_To do_
Copy every line below precisely, leaving nothing out.

━━━

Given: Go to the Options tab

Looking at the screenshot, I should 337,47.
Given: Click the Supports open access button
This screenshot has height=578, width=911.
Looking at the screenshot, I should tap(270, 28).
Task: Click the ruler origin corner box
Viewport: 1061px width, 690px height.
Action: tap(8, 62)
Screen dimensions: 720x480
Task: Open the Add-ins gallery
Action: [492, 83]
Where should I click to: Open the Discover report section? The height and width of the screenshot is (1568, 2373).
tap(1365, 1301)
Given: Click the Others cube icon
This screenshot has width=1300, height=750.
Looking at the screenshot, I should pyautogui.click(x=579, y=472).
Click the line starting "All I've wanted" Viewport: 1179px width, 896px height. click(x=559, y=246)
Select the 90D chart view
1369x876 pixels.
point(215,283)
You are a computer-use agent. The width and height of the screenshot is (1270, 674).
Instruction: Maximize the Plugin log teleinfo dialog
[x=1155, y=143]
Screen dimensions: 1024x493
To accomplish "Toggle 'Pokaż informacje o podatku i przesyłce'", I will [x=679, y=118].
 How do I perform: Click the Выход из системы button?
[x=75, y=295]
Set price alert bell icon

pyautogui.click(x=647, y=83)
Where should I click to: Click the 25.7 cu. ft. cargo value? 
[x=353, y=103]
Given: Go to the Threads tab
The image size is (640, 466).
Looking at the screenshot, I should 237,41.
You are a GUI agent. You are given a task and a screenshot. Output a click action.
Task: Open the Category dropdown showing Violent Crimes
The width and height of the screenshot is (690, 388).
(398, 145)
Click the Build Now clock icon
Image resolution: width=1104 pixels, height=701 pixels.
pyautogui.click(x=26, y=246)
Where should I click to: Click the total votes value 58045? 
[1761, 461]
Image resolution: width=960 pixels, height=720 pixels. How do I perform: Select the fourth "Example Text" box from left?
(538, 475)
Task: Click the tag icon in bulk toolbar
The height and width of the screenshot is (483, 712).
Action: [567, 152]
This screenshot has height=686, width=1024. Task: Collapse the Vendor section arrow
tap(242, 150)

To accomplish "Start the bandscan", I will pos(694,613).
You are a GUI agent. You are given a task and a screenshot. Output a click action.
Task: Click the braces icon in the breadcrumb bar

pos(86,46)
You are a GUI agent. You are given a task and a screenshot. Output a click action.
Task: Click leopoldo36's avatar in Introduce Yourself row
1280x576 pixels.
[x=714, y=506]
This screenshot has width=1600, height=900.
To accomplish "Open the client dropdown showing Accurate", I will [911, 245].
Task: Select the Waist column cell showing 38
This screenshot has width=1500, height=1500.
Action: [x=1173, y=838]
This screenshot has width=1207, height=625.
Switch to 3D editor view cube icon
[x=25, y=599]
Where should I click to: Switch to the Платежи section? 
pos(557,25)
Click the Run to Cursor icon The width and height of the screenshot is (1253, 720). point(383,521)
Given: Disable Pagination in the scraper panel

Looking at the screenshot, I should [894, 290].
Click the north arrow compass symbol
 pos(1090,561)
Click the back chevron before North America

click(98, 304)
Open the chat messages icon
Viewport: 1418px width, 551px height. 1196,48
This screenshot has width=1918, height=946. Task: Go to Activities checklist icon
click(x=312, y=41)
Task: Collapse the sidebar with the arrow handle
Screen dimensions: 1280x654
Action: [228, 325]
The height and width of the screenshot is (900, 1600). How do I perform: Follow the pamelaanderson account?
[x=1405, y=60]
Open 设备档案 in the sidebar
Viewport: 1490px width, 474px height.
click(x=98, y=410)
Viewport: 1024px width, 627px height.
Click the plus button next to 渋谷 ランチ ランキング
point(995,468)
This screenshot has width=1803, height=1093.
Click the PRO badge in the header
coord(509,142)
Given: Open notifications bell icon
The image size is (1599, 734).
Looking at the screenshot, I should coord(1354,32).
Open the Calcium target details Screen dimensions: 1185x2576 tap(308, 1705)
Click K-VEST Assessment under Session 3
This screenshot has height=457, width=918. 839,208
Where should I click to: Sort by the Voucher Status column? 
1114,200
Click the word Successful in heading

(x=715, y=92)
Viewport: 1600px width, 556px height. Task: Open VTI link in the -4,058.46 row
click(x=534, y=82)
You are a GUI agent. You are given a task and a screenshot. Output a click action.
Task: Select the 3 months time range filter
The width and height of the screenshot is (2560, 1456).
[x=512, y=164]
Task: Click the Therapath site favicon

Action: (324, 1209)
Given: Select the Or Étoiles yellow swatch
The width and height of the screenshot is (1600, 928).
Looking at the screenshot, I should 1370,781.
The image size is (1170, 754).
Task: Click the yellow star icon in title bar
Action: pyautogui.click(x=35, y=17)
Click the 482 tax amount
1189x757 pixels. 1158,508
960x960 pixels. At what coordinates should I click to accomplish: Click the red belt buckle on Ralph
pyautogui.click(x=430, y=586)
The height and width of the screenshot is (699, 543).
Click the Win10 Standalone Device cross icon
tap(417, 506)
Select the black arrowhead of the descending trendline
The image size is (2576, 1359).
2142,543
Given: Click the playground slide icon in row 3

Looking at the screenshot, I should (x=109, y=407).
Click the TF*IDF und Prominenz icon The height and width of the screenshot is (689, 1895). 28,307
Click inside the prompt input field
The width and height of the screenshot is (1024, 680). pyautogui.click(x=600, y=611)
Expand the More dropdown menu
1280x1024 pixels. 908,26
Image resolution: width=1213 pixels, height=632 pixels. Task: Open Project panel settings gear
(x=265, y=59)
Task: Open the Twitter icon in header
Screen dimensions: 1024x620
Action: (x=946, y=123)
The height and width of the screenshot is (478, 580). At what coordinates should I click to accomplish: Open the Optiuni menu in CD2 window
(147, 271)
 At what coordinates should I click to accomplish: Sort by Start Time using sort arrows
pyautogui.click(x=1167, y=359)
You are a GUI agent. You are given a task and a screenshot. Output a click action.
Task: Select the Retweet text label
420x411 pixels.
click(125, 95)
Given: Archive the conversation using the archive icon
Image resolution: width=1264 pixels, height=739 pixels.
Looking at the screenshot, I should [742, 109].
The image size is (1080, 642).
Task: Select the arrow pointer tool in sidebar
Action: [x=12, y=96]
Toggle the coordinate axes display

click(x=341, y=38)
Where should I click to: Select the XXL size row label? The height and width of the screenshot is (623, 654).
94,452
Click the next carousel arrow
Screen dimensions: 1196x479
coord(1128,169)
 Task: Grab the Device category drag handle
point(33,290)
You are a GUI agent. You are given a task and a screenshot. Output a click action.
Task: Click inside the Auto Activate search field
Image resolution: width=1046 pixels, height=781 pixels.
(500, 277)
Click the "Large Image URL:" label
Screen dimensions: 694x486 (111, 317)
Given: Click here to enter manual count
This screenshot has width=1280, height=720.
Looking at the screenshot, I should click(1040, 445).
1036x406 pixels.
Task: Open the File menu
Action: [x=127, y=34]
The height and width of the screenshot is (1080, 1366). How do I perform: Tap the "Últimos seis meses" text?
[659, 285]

━━━

_Response for this exercise_
Given: Go to the Options tab

Looking at the screenshot, I should 337,47.
Given: Click the Supports open access button
This screenshot has height=578, width=911.
Looking at the screenshot, I should tap(270, 28).
Task: Click the ruler origin corner box
Viewport: 1061px width, 690px height.
Action: tap(8, 62)
Screen dimensions: 720x480
Task: Open the Add-ins gallery
Action: [492, 83]
Where should I click to: Open the Discover report section? The height and width of the screenshot is (1568, 2373).
tap(1365, 1301)
Given: Click the Others cube icon
This screenshot has width=1300, height=750.
Looking at the screenshot, I should pyautogui.click(x=579, y=472).
Click the line starting "All I've wanted" Viewport: 1179px width, 896px height. click(x=559, y=246)
Select the 90D chart view
1369x876 pixels.
point(215,283)
You are a computer-use agent. The width and height of the screenshot is (1270, 674).
Instruction: Maximize the Plugin log teleinfo dialog
[x=1155, y=143]
Screen dimensions: 1024x493
To accomplish "Toggle 'Pokaż informacje o podatku i przesyłce'", I will [x=679, y=118].
 How do I perform: Click the Выход из системы button?
[x=75, y=295]
Set price alert bell icon

pyautogui.click(x=647, y=83)
Where should I click to: Click the 25.7 cu. ft. cargo value? 
[x=353, y=103]
Given: Go to the Threads tab
The image size is (640, 466).
Looking at the screenshot, I should 237,41.
You are a GUI agent. You are given a task and a screenshot. Output a click action.
Task: Open the Category dropdown showing Violent Crimes
The width and height of the screenshot is (690, 388).
(398, 145)
Click the Build Now clock icon
Image resolution: width=1104 pixels, height=701 pixels.
pyautogui.click(x=26, y=246)
Where should I click to: Click the total votes value 58045? 
[1761, 461]
Image resolution: width=960 pixels, height=720 pixels. How do I perform: Select the fourth "Example Text" box from left?
(538, 475)
Task: Click the tag icon in bulk toolbar
The height and width of the screenshot is (483, 712).
Action: [567, 152]
This screenshot has height=686, width=1024. Task: Collapse the Vendor section arrow
tap(242, 150)

To accomplish "Start the bandscan", I will pos(694,613).
You are a GUI agent. You are given a task and a screenshot. Output a click action.
Task: Click the braces icon in the breadcrumb bar

pos(86,46)
You are a GUI agent. You are given a task and a screenshot. Output a click action.
Task: Click leopoldo36's avatar in Introduce Yourself row
1280x576 pixels.
[x=714, y=506]
This screenshot has width=1600, height=900.
To accomplish "Open the client dropdown showing Accurate", I will [911, 245].
Task: Select the Waist column cell showing 38
This screenshot has width=1500, height=1500.
Action: [x=1173, y=838]
This screenshot has width=1207, height=625.
Switch to 3D editor view cube icon
[x=25, y=599]
Where should I click to: Switch to the Платежи section? 
pos(557,25)
Click the Run to Cursor icon The width and height of the screenshot is (1253, 720). point(383,521)
Given: Disable Pagination in the scraper panel

Looking at the screenshot, I should [894, 290].
Click the north arrow compass symbol
 pos(1090,561)
Click the back chevron before North America

click(98, 304)
Open the chat messages icon
Viewport: 1418px width, 551px height. 1196,48
This screenshot has width=1918, height=946. Task: Go to Activities checklist icon
click(x=312, y=41)
Task: Collapse the sidebar with the arrow handle
Screen dimensions: 1280x654
Action: [228, 325]
The height and width of the screenshot is (900, 1600). How do I perform: Follow the pamelaanderson account?
[x=1405, y=60]
Open 设备档案 in the sidebar
Viewport: 1490px width, 474px height.
click(x=98, y=410)
Viewport: 1024px width, 627px height.
Click the plus button next to 渋谷 ランチ ランキング
point(995,468)
This screenshot has width=1803, height=1093.
Click the PRO badge in the header
coord(509,142)
Given: Open notifications bell icon
The image size is (1599, 734).
Looking at the screenshot, I should coord(1354,32).
Open the Calcium target details Screen dimensions: 1185x2576 tap(308, 1705)
Click K-VEST Assessment under Session 3
This screenshot has height=457, width=918. 839,208
Where should I click to: Sort by the Voucher Status column? 
1114,200
Click the word Successful in heading

(x=715, y=92)
Viewport: 1600px width, 556px height. Task: Open VTI link in the -4,058.46 row
click(x=534, y=82)
You are a GUI agent. You are given a task and a screenshot. Output a click action.
Task: Select the 3 months time range filter
The width and height of the screenshot is (2560, 1456).
[x=512, y=164]
Task: Click the Therapath site favicon

Action: (324, 1209)
Given: Select the Or Étoiles yellow swatch
The width and height of the screenshot is (1600, 928).
Looking at the screenshot, I should 1370,781.
The image size is (1170, 754).
Task: Click the yellow star icon in title bar
Action: pyautogui.click(x=35, y=17)
Click the 482 tax amount
1189x757 pixels. 1158,508
960x960 pixels. At what coordinates should I click to accomplish: Click the red belt buckle on Ralph
pyautogui.click(x=430, y=586)
The height and width of the screenshot is (699, 543).
Click the Win10 Standalone Device cross icon
tap(417, 506)
Select the black arrowhead of the descending trendline
The image size is (2576, 1359).
2142,543
Given: Click the playground slide icon in row 3

Looking at the screenshot, I should (x=109, y=407).
Click the TF*IDF und Prominenz icon The height and width of the screenshot is (689, 1895). 28,307
Click inside the prompt input field
The width and height of the screenshot is (1024, 680). pyautogui.click(x=600, y=611)
Expand the More dropdown menu
1280x1024 pixels. 908,26
Image resolution: width=1213 pixels, height=632 pixels. Task: Open Project panel settings gear
(x=265, y=59)
Task: Open the Twitter icon in header
Screen dimensions: 1024x620
Action: (x=946, y=123)
The height and width of the screenshot is (478, 580). At what coordinates should I click to accomplish: Open the Optiuni menu in CD2 window
(147, 271)
 At what coordinates should I click to accomplish: Sort by Start Time using sort arrows
pyautogui.click(x=1167, y=359)
You are a GUI agent. You are given a task and a screenshot. Output a click action.
Task: Select the Retweet text label
420x411 pixels.
click(125, 95)
Given: Archive the conversation using the archive icon
Image resolution: width=1264 pixels, height=739 pixels.
Looking at the screenshot, I should [742, 109].
The image size is (1080, 642).
Task: Select the arrow pointer tool in sidebar
Action: [x=12, y=96]
Toggle the coordinate axes display

click(x=341, y=38)
Where should I click to: Select the XXL size row label? The height and width of the screenshot is (623, 654).
94,452
Click the next carousel arrow
Screen dimensions: 1196x479
coord(1128,169)
 Task: Grab the Device category drag handle
point(33,290)
You are a GUI agent. You are given a task and a screenshot. Output a click action.
Task: Click inside the Auto Activate search field
Image resolution: width=1046 pixels, height=781 pixels.
(500, 277)
Click the "Large Image URL:" label
Screen dimensions: 694x486 (111, 317)
Given: Click here to enter manual count
This screenshot has width=1280, height=720.
Looking at the screenshot, I should click(1040, 445).
1036x406 pixels.
Task: Open the File menu
Action: [x=127, y=34]
The height and width of the screenshot is (1080, 1366). How do I perform: Tap the "Últimos seis meses" text?
[659, 285]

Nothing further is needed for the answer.